Breaking a sweat could help you break up with your blood pressure medication, according to new research published in the British Journal of Sports Medicine.
Researchers looked at studies that examined the effectiveness of exercise and medication for lowering blood pressure and found that, for those with high blood pressure, both cardiovascular exercise and strength training worked just as well as prescription blood pressure pills, which is good news for the 80 million Americans with high blood pressure.
Huseyin Naci, PhD, assistant professor at the London School of Economics, led the research. He notes that most research on exercise interventions has been limited to small studies; his research included data from 10,461 exercisers.
Despite the promising results, Naci is not suggesting tossing your blood pressure prescriptions just yet. Instead, he says, “people who have been prescribed drugs for their blood pressure … may want to discuss potential benefits of exercise interventions with their doctors.”
Although all of the data points to the benefits of exercise on blood pressure, there is a misconception that those with high blood pressure should avoid getting their hearts pumping too hard, according to Lynne Braun, PhD, NP, a professor at Rush University and member of the American College of Cardiology.

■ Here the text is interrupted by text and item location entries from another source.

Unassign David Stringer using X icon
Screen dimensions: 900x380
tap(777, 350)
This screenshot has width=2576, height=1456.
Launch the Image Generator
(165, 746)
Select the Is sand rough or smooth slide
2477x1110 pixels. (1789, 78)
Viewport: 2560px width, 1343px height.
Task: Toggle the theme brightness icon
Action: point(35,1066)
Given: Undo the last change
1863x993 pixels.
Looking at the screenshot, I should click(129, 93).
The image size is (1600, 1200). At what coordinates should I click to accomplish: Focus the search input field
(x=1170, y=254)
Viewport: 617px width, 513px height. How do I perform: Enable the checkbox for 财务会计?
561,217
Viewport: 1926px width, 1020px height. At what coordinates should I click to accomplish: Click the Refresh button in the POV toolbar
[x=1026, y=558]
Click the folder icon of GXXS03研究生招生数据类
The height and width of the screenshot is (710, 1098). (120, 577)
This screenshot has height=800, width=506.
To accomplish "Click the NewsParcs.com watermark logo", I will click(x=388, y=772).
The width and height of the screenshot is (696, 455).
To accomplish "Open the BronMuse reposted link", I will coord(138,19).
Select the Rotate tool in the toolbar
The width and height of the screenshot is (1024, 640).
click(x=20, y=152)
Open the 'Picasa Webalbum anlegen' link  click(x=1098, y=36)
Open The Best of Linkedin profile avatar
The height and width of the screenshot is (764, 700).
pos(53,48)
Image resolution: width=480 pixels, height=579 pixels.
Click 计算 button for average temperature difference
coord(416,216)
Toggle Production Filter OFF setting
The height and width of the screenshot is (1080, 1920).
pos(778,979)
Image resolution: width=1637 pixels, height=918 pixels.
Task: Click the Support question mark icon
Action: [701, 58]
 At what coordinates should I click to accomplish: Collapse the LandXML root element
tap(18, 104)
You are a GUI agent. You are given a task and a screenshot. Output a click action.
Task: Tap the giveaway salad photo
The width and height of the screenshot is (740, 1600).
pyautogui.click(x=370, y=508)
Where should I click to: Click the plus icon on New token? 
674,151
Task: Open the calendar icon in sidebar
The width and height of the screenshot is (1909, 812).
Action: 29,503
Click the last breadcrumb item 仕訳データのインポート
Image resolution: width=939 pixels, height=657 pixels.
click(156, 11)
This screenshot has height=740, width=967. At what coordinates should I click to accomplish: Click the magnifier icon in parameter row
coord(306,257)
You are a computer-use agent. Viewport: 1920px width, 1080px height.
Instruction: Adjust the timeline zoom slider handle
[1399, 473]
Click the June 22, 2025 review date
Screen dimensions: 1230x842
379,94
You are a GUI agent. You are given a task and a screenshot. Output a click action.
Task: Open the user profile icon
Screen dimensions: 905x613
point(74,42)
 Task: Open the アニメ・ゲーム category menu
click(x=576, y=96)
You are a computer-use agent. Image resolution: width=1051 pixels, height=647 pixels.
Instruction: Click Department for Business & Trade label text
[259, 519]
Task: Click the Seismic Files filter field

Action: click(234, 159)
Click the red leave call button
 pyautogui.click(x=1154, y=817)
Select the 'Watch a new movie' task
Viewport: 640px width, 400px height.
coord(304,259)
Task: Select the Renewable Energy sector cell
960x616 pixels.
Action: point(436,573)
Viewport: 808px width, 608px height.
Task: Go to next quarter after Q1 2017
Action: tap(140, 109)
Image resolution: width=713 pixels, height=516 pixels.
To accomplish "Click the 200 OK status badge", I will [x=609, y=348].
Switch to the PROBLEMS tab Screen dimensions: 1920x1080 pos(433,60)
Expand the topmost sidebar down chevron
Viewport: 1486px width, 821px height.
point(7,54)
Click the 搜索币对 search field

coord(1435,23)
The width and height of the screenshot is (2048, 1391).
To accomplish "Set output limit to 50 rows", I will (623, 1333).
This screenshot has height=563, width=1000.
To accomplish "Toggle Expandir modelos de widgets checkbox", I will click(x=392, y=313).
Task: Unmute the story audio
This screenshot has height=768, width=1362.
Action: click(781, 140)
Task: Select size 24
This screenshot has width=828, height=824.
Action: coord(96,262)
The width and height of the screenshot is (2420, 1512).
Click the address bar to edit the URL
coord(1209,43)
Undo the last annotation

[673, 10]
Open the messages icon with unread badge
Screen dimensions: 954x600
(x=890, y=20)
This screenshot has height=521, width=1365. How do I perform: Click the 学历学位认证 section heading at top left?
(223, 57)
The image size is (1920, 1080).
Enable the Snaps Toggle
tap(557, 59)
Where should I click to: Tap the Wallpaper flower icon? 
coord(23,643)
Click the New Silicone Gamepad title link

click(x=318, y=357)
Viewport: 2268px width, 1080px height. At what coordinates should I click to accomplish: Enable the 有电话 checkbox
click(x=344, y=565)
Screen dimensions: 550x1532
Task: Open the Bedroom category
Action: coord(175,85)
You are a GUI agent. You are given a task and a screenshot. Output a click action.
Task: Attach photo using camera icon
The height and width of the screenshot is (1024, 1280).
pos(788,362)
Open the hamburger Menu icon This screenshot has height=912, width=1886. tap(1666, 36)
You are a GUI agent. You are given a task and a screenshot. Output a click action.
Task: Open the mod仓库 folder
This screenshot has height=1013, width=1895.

“Your blood pressure increases during exercise, which makes people think exercise might be a bad idea if you already have high blood pressure,” she says. “After a bout of exercise, your blood pressure decreases and could drop below your baseline — and that effect could last for several hours.”
Over time, regular exercise helps decrease the resistance in your arteries, making it easier for blood to flow and causing a subsequent drop in blood pressure.
“The impact of exercise is greater for people with a diagnosis of hypertension,” Braun explains. “If your blood pressure is elevated to start with, you can expect greater decreases.”
While all forms of exercise are beneficial, studies show cardiovascular exercise has a slight edge over strength training when it comes to lowering blood pressure — but both reductions are in line with the effects of common prescription blood pressure medications; exercise also lowers the risk of cardiovascular disease.
In a study published in the journal Current Hypertension Reports, the researchers noted, “Exercising as little as one day per week is as effective (or even more so) than pharmacotherapy for reducing all-cause mortality among those with hypertension.”
Exercise could also help reduce the number of blood pressure medications you take. A 2018 study published in the Journal of Hypertension found patients who relied on multiple blood pressure medications showed significant decreases in both their systolic and diastolic readings after engaging in 40-minute sweat sessions three times per week for three months.
“Every bout of exercise is like a dose of medication,” says Braun. “With regular physical activity, you might be able to reduce the number of medications or decrease the dosages or go off of medication altogether — and if you don’t have high blood pressure, a regular exercise program can help protect against a diagnosis down the road.”